Practice brief

How Containers Actually Work Exercises

The TaskFlow API container has been running since Module 5. In Module 7 you look inside it — at the processes, the network interfaces, and the filesystem. Understanding what is actually there makes every docker exec command you run from here on deliberate rather than guesswork.

Build from scratch

7.1 Build from scratch

~25-35 min

Look Inside the Running Container

The taskflow-api container has been running since Module 5. From the outside it is just a process listening on port 8000. In this exercise you will get inside it using docker exec and inspect what is actually there: which processes are running, what network interfaces exist, and what the filesystem looks like. This is not a change to the TaskFlow setup — it is a deliberate investigation. Every docker exec command you run here is a skill you will use whenever you need to debug a container in the future.

Done when

You can list processes inside the container with docker exec
You can see the container's network interface and IP address
You can read the application files inside the container's filesystem
You can explain why the container's PID list is much shorter than the host's

Try it yourself first. Open the guided path if you get blocked.

Step 1 — Start the taskflow-api container

docker run -d --name taskflow-api -p 8000:8000 taskflow-api

If taskflow-api is already running, skip this step. If it is stopped, run docker start taskflow-api. If it does not exist, this command creates it from the image you built in Module 5. Check with docker ps that it shows as Up before continuing.

Step 2 — List every process running inside the container

docker exec taskflow-api ps aux

ps aux lists all running processes. Inside the container you will see very few — just the node process running api/server.mjs. Compare that to running ps aux on your host, which shows dozens of processes. The container cannot see the host's processes at all. Its own node process appears as PID 1 inside the container's namespace, even though on the host it has a much higher PID.

Step 3 — Inspect the network interface inside the container

docker exec taskflow-api ip addr

ip addr shows every network interface. Inside the container you will see lo (loopback) and eth0. The eth0 address is the container's IP on Docker's internal bridge network — something like 172.17.0.2. This is not your host's IP address. The container has its own network stack, completely separate from the host and from other containers.

Step 4 — Read a file from the container's filesystem

docker exec taskflow-api cat /app/api/server.mjs

This reads the application file from inside the container. The path /app/api/server.mjs is where your Dockerfile copied the code in Module 5 — WORKDIR /app, then COPY . . The container has its own isolated filesystem. Changes made inside the container do not affect the image or any other container started from it.

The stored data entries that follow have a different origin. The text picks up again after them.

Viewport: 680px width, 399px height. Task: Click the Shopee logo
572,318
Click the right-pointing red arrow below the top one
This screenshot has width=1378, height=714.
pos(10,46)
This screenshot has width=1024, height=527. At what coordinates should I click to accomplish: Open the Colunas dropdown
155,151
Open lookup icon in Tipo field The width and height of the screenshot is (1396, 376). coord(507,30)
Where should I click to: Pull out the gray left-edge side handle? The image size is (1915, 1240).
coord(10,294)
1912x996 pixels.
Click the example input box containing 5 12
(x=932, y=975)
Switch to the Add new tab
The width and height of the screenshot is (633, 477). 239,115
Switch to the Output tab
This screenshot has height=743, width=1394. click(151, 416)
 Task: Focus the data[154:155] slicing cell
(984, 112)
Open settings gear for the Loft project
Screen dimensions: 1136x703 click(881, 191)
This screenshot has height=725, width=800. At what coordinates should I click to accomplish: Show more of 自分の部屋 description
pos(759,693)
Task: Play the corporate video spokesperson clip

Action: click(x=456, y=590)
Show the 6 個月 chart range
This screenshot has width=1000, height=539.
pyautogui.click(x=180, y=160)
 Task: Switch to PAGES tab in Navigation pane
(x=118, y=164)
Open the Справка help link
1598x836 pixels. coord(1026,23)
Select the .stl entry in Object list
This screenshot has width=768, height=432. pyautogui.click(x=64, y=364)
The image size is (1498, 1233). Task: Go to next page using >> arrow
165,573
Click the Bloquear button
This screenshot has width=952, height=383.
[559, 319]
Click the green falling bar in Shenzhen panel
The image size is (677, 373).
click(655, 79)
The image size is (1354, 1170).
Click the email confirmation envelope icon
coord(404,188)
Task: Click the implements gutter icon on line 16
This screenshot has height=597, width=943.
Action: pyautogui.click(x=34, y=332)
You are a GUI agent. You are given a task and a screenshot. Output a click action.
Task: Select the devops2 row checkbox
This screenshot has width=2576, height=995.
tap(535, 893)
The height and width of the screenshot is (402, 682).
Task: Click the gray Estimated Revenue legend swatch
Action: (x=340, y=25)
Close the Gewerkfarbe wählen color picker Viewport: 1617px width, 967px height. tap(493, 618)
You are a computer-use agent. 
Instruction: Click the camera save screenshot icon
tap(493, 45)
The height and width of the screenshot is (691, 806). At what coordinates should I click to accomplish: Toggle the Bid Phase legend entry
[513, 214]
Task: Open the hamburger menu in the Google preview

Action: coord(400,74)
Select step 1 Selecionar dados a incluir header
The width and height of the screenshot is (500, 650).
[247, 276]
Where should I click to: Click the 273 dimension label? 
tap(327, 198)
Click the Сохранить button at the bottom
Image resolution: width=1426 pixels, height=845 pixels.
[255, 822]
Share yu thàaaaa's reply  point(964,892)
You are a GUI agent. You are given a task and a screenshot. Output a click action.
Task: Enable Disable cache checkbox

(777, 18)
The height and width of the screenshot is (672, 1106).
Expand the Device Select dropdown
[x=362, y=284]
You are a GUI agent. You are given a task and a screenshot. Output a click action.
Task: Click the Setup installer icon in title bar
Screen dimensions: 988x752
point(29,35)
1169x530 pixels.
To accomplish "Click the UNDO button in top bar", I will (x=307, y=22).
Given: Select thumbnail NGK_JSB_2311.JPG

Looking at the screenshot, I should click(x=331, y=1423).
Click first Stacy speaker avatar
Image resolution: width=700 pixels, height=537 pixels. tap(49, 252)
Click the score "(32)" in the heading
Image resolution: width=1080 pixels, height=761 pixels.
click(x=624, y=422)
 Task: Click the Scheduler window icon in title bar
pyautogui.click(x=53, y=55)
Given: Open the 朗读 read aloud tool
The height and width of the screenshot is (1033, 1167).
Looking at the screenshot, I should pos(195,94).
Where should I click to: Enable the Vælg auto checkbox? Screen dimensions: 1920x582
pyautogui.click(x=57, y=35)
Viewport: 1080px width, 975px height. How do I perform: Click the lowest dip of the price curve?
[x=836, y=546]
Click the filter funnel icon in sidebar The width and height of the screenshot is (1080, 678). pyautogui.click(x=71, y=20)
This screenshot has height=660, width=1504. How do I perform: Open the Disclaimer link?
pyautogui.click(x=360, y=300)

Step 5 — Confirm npm packages are installed inside the container

docker exec taskflow-api ls /app/node_modules | head -10

The .dockerignore you created in Module 6 excluded your local node_modules from the build context, but RUN npm install created a fresh set inside the image at build time. These are the packages the application actually uses. head -10 limits output to ten packages since there can be hundreds.

Step 6 — Open an interactive shell and explore freely

docker exec -it taskflow-api sh

-it gives you an interactive terminal inside the container. You are now inside the same filesystem and process namespace you just inspected with individual exec commands. Run ls /app to see your project files. Run ps aux again. Run env to see environment variables. Type exit when done — the container keeps running after you leave.

Break-fix

7.2 Break-fix

~15-25 min

The Process That Escapes the Container

A teammate ran a container with an extra flag to make debugging easier. They added --pid=host to the docker run command and exec-ed in. Inside the container, ps aux showed hundreds of processes — including processes from other containers and from the host itself. They thought this was normal. It is not. Reproduce this, see what the flag does, and explain why it breaks process isolation.

Reproduce this

docker run --pid=host -d --name taskflow-debug -p 8001:8000 taskflow-api
docker exec taskflow-debug ps aux

You're done when

You can see that ps aux inside the debug container shows host processes
You can explain what --pid=host does and why it breaks process isolation
You can start the container without the flag and confirm ps aux shows only container processes

Show investigative hints

Run ps aux inside the broken container and count the processes. Then remove it, start a normal container, and run ps aux again. The difference is the entire point of this exercise.
The PID namespace is what makes a container's processes invisible to the host and to other containers. --pid=host removes that boundary entirely.
A container running with --pid=host can see and signal any process on the host, including processes belonging to other containers. That is a serious security concern.

Show diagnosis and fix rationale

The --pid=host flag makes the container join the host PID namespace instead of getting its own isolated process namespace. That is why ps aux shows host processes and processes from other containers. Remove the flag and start the container normally. The container should then see only its own small process tree.